How was the Plan developed?
The Elk Valley Water Quality Plan is an area-based management plan that was approved by the British Columbia Ministry of Environment in 2014. It was informed by scientific advice received from a Technical Advisory Committee with participation from government, First Nations, an independent scientist and community input received through public consultation.
How is the Elk Valley Water Quality Plan being implemented?
There are five key components of the Plan’s implementation:
Targets: Setting short-, medium- and long-term water quality targets that are protective of aquatic and human health.
Water Management: Implementing water treatment and mitigation actions to achieve targets.
Monitoring: Defining a monitoring program for water quality and aquatic health.
Research & Development: Undertaking a Research & Development (R&D) program to find the most effective ways to ensure water quality. (See R&D Successes below.)
Adaptive Management: Establishing a multi-decade plan, and adapting implementation based on new information and technology.
Who oversees the management of the Plan?
The Plan’s management is overseen by an Environmental Monitoring Committee (EMC), consisting of experts from the B.C. Ministry of Environment, B.C. Ministry of Energy, Mines and Petroleum Resources, the B.C. Interior Health Authority, the Ktunaxa Nation Council and an independent scientist.
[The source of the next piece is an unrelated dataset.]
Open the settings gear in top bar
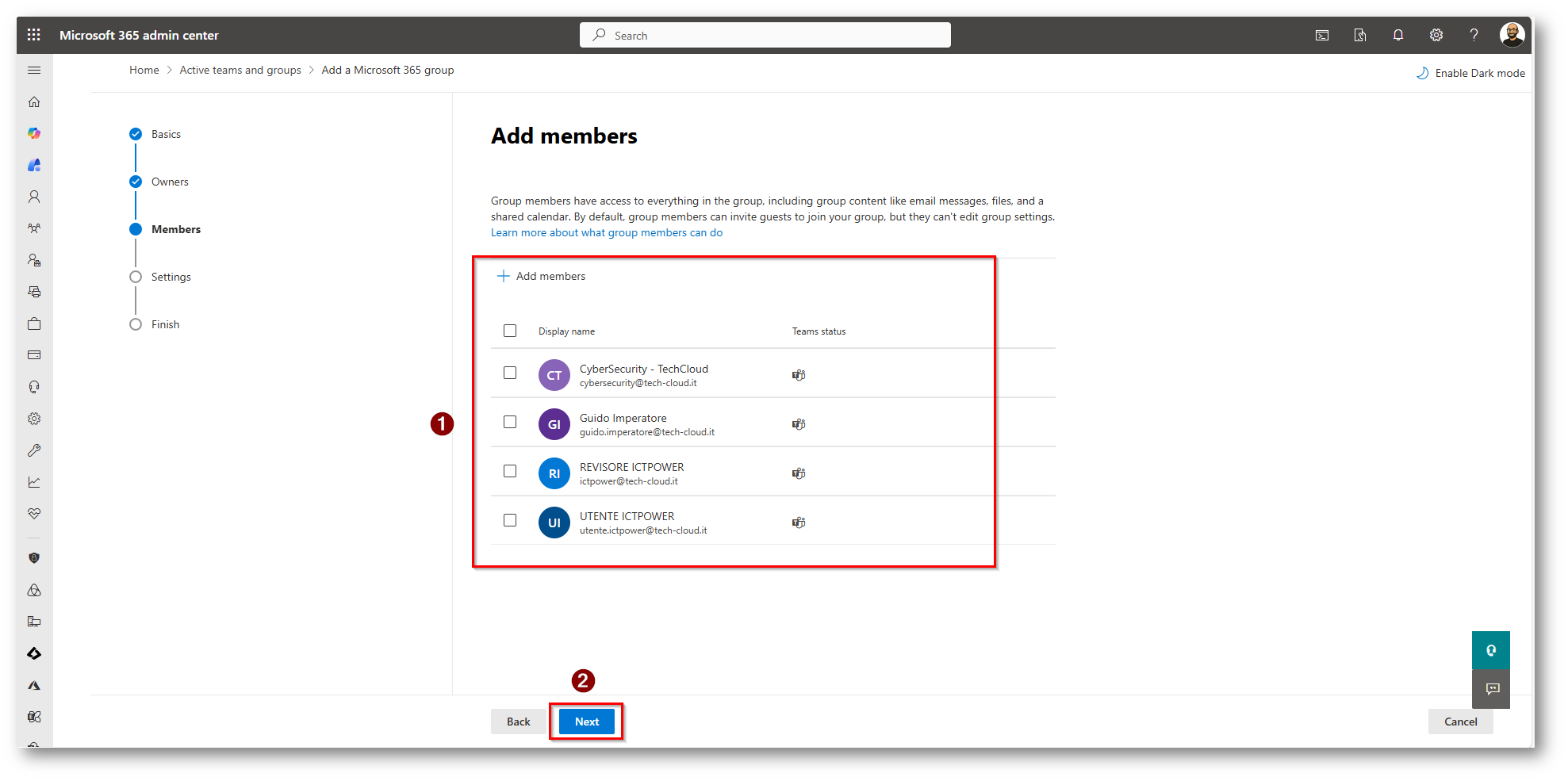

Teck provides input on implementation of the plan.
What progress has been made in the area of water treatment?
Teck is making significant progress towards achieving the objectives of the Elk Valley Water Quality Plan and improving water quality.
Our first water treatment facility at West Line Creek is successfully treating up to 7.5 million litres of water per day, and our first Saturated Rock Fill (SRF) facility has been successfully treating up to 10 million litres of mine-affected water per day at Elkview Operations (EVO).
The plan is working: the EVO SRF is achieving near-complete removal of selenium and nitrate, and we are seeing reductions in selenium concentrations downstream of the West Line Creek treatment facility.
What’s next for the Elk Valley Water Quality Plan?
Next steps for the EVWQP include:
Working to double the treatment capacity at the Elkview SRF to nearly 20 million litres per day in 2021
Completing construction of the Fording River South tank-based plant, with an expected capacity of nearly 20 million litres per day, which is scheduled to be operational in 2021
Boosting treatment capacity to 47.3 million litres per day in 2021, which is expected to further reduce selenium and nitrate concentrations
Teck has more than 25 research and development projects underway, including the advancement of smaller in situ water treatment facilities that can be built closer to where treatment is needed. Below are just two of our R&D successes.
Saturated Rock Fill Project
The Saturated Rock Fill (SRF) facility at Teck’s Elkview Operations, commissioned in January 2018, is achieving near-complete removal of selenium and nitrate in 10 million litres of mine-affected water per day.
Nitrate Prevention Technique
The R&D program led to the development of Teck’s nitrate prevention technique, which uses liners that prevent explosives with nitrate from coming in contact with water. When fully implemented through 2020, the majority of blastholes will contain a liner that is predicted to reduce release of nitrate by more than 90% and help to protect water quality.